» **READING PASSAGE**
● ● ● ● ●

Yes, we are still very much alive here at Summit.

....but, we have been experiencing some network problems and the charger of my Eee decided to die on me without warning. This and a ever increasing workload have prevented me from doing as much updates as I would have liked. But I will still try to give a short recap of the last few weeks main events. As I seem to have a lot of trouble to get pictures uploaded, I will try to add them later this week.

While we were waiting for our repared Trios instruments to arrive, Torbjørn and I put together a second Cryowing airframe, so now we now have a spare, in case of a major misshap. We also spent a day helping Wiley doing ground based measurements off camp. That ment that we had to travel some 40km. with snowmobiles. We had a long but great day with no wind and more sun than my face liked. Thanks Wiley, for letting us take part in your snow-geeking, it was great fun.

We also got to visit the Flux facility just before thy started to take the place appart. This must be the most advanced science building at Summit. It is completely bellow ground and so full of scientific equipemt that it looked like a spacestation. Louisa Kramer took her time and gave us a great tour of the facility. If you want to know more about Flux and the science that was being done there please have a look at this site

Last wednesday we had a crew change here at Summit. The head of UAS operations, Rune Storvold arrived with our repared, and long awaited Trios spectrometers. The crewchange also ment that Torbjorn Houge, who had been piloting the Cryowing for the last month had to go back to civilization again. Thanks for a great month Torbjørn! On Friday John Burkhart, who is leading the science part of the project arrived.

● ● ● ● ●

» **ENTRIES SUPPLIED**
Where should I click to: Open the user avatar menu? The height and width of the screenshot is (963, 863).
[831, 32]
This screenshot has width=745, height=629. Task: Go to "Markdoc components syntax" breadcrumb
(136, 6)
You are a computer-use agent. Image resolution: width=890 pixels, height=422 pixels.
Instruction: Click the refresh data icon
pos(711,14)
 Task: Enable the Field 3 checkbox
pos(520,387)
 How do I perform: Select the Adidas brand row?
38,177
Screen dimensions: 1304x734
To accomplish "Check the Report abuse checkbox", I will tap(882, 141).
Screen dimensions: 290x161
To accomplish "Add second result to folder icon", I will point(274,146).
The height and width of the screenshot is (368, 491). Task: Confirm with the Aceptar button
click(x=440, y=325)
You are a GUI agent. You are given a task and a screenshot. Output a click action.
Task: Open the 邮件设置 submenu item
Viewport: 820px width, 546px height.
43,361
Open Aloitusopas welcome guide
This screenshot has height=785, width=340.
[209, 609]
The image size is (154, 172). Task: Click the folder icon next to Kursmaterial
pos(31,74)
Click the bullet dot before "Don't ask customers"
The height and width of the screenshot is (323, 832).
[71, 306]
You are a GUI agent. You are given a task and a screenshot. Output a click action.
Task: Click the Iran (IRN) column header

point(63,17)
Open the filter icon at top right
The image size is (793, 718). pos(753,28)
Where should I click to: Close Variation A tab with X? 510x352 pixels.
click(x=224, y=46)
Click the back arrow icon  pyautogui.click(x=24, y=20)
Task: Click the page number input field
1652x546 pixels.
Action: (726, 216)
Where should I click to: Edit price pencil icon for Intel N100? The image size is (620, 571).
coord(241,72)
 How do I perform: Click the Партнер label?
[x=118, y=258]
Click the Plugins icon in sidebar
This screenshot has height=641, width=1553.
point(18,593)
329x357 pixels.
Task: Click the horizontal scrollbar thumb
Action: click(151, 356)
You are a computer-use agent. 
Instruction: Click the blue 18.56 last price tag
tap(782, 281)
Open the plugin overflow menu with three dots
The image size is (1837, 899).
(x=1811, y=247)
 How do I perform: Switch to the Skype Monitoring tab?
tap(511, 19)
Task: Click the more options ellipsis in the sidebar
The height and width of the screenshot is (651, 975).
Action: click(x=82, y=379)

● ● ● ● ●

» **WHAT IS EXPECTED**
Reproduce the Summit update word for word, in full, with its original spelling and punctuation.

» **EXERCISE OUTPUT**
Yes, we are still very much alive here at Summit.

....but, we have been experiencing some network problems and the charger of my Eee decided to die on me without warning. This and a ever increasing workload have prevented me from doing as much updates as I would have liked. But I will still try to give a short recap of the last few weeks main events. As I seem to have a lot of trouble to get pictures uploaded, I will try to add them later this week.

While we were waiting for our repared Trios instruments to arrive, Torbjørn and I put together a second Cryowing airframe, so now we now have a spare, in case of a major misshap. We also spent a day helping Wiley doing ground based measurements off camp. That ment that we had to travel some 40km. with snowmobiles. We had a long but great day with no wind and more sun than my face liked. Thanks Wiley, for letting us take part in your snow-geeking, it was great fun.

We also got to visit the Flux facility just before thy started to take the place appart. This must be the most advanced science building at Summit. It is completely bellow ground and so full of scientific equipemt that it looked like a spacestation. Louisa Kramer took her time and gave us a great tour of the facility. If you want to know more about Flux and the science that was being done there please have a look at this site

Last wednesday we had a crew change here at Summit. The head of UAS operations, Rune Storvold arrived with our repared, and long awaited Trios spectrometers. The crewchange also ment that Torbjorn Houge, who had been piloting the Cryowing for the last month had to go back to civilization again. Thanks for a great month Torbjørn! On Friday John Burkhart, who is leading the science part of the project arrived.